Cohen lived and worked in Canada beginning in 1973, initially in Ottawa, and in Montreal from 2005 until 2014.

She taught at several institutions, primarily Eastern Michigan University (1968–1973), Algonquin College (1973–1975), and the University of Ottawa (1974–2005).

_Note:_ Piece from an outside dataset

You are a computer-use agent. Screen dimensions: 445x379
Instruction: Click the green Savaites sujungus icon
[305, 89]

Cohen died of lung cancer at the age of 69 on May 12, 2014, in the palliative care unit at McGill University Health Centre in Montreal, Quebec, Canada. In accordance with her personal wishes, no funeral service was held.

== Work ==
Cohen was known for her photographs of empty institutional interiors: living rooms, public halls, retirement homes, laboratories, offices, showrooms, shooting ranges, factories, spas, and military installations. Despite this interest in living and working spaces, Cohen's photographs are usually devoid of human presence. She photographed using an 8 x 10" view camera, allowing her to capture great detail, and create very large prints beginning in the mid-eighties. Her work has been published in catalogues such as Occupied Territory (1987) and No Man's Land (2001). In one of her last monographs, Cohen described a major goal in her work, a "long-standing preoccupation with formal, intellectual and ideological camouflage."

==Exhibitions==
Cohen's work has been featured in well over 100 solo exhibitions, as well as numerous two- and three-person exhibitions.

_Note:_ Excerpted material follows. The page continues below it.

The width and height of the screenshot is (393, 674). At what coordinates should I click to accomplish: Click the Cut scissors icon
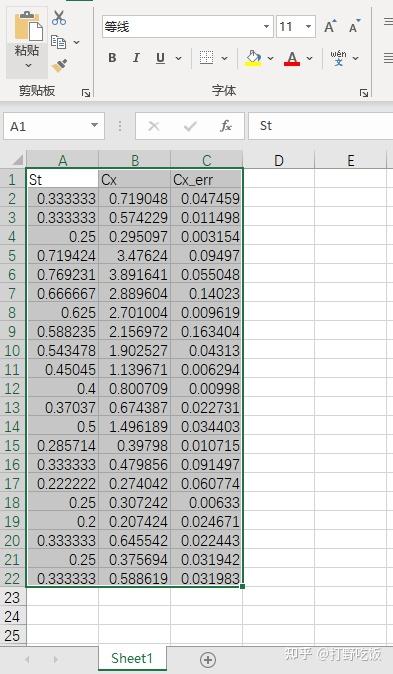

Solo exhibitions of her work have been held in Canada at the National Gallery of Canada; Art Gallery of Ontario, Toronto; McCord Museum, Montreal; Design Exchange, Toronto; Musée d’art contemporain de Montréal; and Presentation House Gallery, Vancouver; as well as internationally at the Museum für Gestaltung, Zurich; Chinati Foundation, Marfa, Texas; FRAC, Limousin, Limoges; Museum voor Fotografie, Antwerp; Centro de Fotografía, Salamanca; Musée de l'Elysée, Lausanne; Image/Imatge, Orthez, France; Museum für Photographie, Braunschweig; Fototeca, Havana; Le Point du Jour, Cherbourg-Octeville; Fundació Mapfre, Madrid, Córdoba; Bilbao, Museum of Contemporary Art; UMass, Amherst; and at the Centro de la Imagen, Mexico City. Since her death, other substantial shows of her work have been mounted at Kitchener-Waterloo Art Gallery, Ontario, Winnipeg Art Gallery, Ottawa Art Gallery, Museo Universidad de Navarra, Pamplona, and the Burnaby Art Gallery.

== Awards ==
Cohen was the recipient of numerous awards and prizes for her work. In 2005, Cohen was the recipient of the Governor General's Award in Visual and Media Arts. She was nominated for the Grange Prize, Art Gallery of Ontario, Toronto in 2009. In 2011, she was the recipient of the inaugural Scotiabank Photography Award.

== Public collections ==
Cohen's work is represented in the collections of over 50 public institutions. In Canada these include the National Gallery of Canada; the Art Museum at the University of Toronto; Art Gallery of Ontario; Canada Council Art Bank; Musée d'art contemporain de Montréal; Musée national des beaux-arts du Québec; Canadian Centre for Architecture, Montreal; and the Walter Phillips Gallery, Banff. Internationally, her work is held in the collections of the Bibliothèque Nationale, Paris; Kunsthaus Zurich; New Orleans Museum of Art, New Orleans; Center for Creative Photography, Tucson; Centre Georges Pompidou, Paris; Museo Universidad de Navarra, Pamplona; George Eastman Museum, Rochester, New York; Museum Folkwang, Essen; the Princeton University Art Museum; and the Tate Modern, amongst others.

==Bibliography==

- Cohen, Lynne and Francois Tourneux. Faux Indices. Montréal: Musée d'Art Contemporain, 2013.
- Cohen, Lynne. Almas Gemelas, Museo Universidad de Navarra, Pamplona, 2012.
- Cohen, Lynne. Occupied Territory. New York: Aperture, 2012.
- Cohen, Lynne and Marie de Brugerolle. Lynne Cohen. Montréal: Dazibao, 2011.
- Cohen, Lynne. Cover, Le Point du Jour, Paris/Cherbourg, 2009.
- Cohen, Lynne. Camouflage. Cherbourg: Point du jour, 2005.
- Thomas, Ann. No Man's Land: The Photography of Lynne Cohen". Thames & Hudson, 2001.
- Cohen, Lynne, Fonds Regional d'Art Contemporain de Limousin, Hôtel des Arts.
- Cohen, Lynne. Lynne Cohen: l'endroit du decor = lost and found. Paris: Hôtel des Arts, 1992.
- Lamoureux, Johanne. Stages Without Wings, Art Gallery of York University,1992
- Photography in Canada, 1839 - 1989: An Illustrated History by Sarah Bassnett and Sarah Parsons from the Art Canada Institute.
- de Duve, Thierry. Lynne Cohen. Brussels: Edition Galerie Gokelaere & Janssen, 1990.